The archbishop, who will join one of the panel discussions, said dialogue is important to pursue with North Korea, and he hopes the U.S. government will hear that message from the Korean representatives.

“It’s clear that new ideas are necessary. If in some way or another we (U.S. bishops) can be the vehicle that opens other possibilities, well, then I think that’s a very positive thing,” said Archbishop Broglio, who has visited South Korea numerous times.

Still, he expressed that caution is necessary in dealing with Kim, saying that “while we’d like to see peace happen,” it’s important for both North and South to agree on the substantive steps to take.

“I don’t have a great deal of information about the willingness of the North to do that,” he said.

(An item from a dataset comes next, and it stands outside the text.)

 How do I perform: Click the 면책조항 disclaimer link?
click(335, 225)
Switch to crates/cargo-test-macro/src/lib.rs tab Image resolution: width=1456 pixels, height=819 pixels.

Jesuit Father Dennis McNamara, the Park professor of sociology and Korean studies at Georgetown University, said solutions to the issues confronting South Korea and North Korea will be difficult to achieve, but not impossible.

He will join the conference to offer suggestions on how to broach the divide between the two nations. Father McNamara also suggested that it may be “civic diplomacy” by leaders within the Catholic Church, universities and nongovernmental organizations that guide the way to improved cross-border relations.

“Peace building is what we are looking for,” the priest said. “The conference can become something of a model for peace building. Specifically, the real significance is getting the U.S. involved on the North Korean issue without the military running the process.

“For the State Department, this is a boon,” he added. “They’re getting a dialogue in which they don’t have to be running the dialogue. I think that’s very important.”